Denny...you have HER2+ BC ...you were receptive to Herceptin this is why you got so many years.....you CANNOT compare that to someone that is HER2- you cannot. Not to mention that everyones GRADE of cancer is different you could be slow growing GRADE 1 or 2...and someone else Grade 3. . Also I personally know people right now NED that did IV VIT C...so there ya go. You cannot just tell people its a fact because you have not seen any evidence or that it is not safe if you know for a fact it is not safe please post the studies showing that also have a go on Facebook into the groups of people that are doing it and are NED...besides people like Jane McLelland who wrote a best selling book you are also assuming (I think) that people like me and others are saying VIT IVC alone cured them...I am not saying that...but its a fact IV C kills cancer cells. NOTHING works 100% for everyone not even CHEMO not even HERCEPTIN...

Also if you want research Ill make it easy for you google...Dr. Lisanti in Italy....tons of studies on IVC and cancer cells being killed.

denny123

Nicole. I am Her2-

I know personally ladies that I counseled with Reach to Recovery who took large doses of alternatives. They are no longer here.

You say that Xeloda isn't working for you. Ever wonder why?

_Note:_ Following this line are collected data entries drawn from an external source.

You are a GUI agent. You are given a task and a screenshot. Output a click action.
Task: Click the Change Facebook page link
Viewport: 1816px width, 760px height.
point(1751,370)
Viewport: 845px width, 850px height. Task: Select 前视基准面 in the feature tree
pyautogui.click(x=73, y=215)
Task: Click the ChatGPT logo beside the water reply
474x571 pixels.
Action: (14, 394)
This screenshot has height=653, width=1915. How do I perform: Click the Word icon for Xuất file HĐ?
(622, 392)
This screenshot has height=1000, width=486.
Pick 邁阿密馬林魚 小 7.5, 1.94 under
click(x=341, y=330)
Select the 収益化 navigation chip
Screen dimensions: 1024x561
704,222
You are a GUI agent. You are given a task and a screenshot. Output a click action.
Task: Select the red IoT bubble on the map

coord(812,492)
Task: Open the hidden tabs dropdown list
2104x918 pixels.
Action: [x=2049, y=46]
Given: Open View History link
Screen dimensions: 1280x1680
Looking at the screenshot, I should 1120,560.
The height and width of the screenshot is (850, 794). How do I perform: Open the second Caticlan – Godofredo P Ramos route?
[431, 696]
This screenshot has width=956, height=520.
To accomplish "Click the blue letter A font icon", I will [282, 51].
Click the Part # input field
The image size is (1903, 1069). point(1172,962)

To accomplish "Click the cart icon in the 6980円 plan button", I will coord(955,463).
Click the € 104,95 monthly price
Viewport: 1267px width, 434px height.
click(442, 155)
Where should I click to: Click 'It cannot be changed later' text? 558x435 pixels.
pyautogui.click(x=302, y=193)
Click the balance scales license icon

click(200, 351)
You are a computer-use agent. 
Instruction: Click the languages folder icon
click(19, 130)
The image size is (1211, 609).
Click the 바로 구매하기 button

My goal for 17 years has always been to save lives.

nicolerod

Denny your profile on here says you were HER2+ is that a mistake ...no you were...you are NOW her2- correct? Hence why herceptin worked so well for you for so long.

Re-read my post I never said Xeloda is NOT working I said it worked on my Bone Mets but they are not sure about my liver mets...and no I don't wonder if it's Vitamin IV C because I don't take that- I even said I don't in my post I guess you didn't read that.

So No that is NOT why Xeloda is NOT working IF its not working at all.

Again...the people you know that took large does of "alternatives" what alternatives??? Also I will re-iterate not everything works for everyone...hence why Ibrance works for some and not for others and Herceptin works for some and not for others...and IVC works with some chemo and not others... if all those people you knew all took IVC and are not here that doesn't mean its because of the alternatives..it could be because there cancer was too advanced for anything to help or they took alternatives with certain chemo like I mentioned above that you are not suppose to take certain drugs with others or were they ONLY taking alternatives and not chemo/immunotherapy if so then yea that wouldn't work in my opinion. Chemo kills cancer cells it doesn't kill cancer stem cells which is why we have recurrences all oncologists know this they admit this. That is where alternatives can come in if a person chooses and it can compliment the chemo /immunotherapy...not always but yes it can.

Also did you look up Dr. Lisanti's study in Italy that show IVC killing cancer cells?? They also have done this at Memorial Slone Kettering or MD Anderson search and you will find the study...that doesn't mean people should NOT get chemo. I never said that and I wouldn't say that.

divinemrsm

I welcome the differing opinions on supplements and appreciate everyone’s insight!

denny123

There is a special thread on this site about alternatives.

Several years ago, the admin instructed all suggestions about alternatives to be posted only to that site.

nicolerod

If someone is on Xeloda like MDivine and wants to ask questions specifically to Xeloda users it would and should be done here..which is what she did and why I am assuming the Mods didn't ask her or the reply poster (me) to post it elsewhere. No one here seems to mind that she asked her question and that I responded to her...it's really not a big deal.

denny123

Exactly. I gave my opinion and you gave yours. Forgive me, but I am horrified that anyone would take dog ringworm medication as a "cure".

Maybe some people would have no problem with that. But, seriously.....

nicolerod

Denny that drug in the human form which is almost identical is being tested in Memorial Slone Kettering right now...and there are MANY success stories that people have taken the "dog" version and are in remission. Do some research before you just assume its crazy...its safe and working for many people.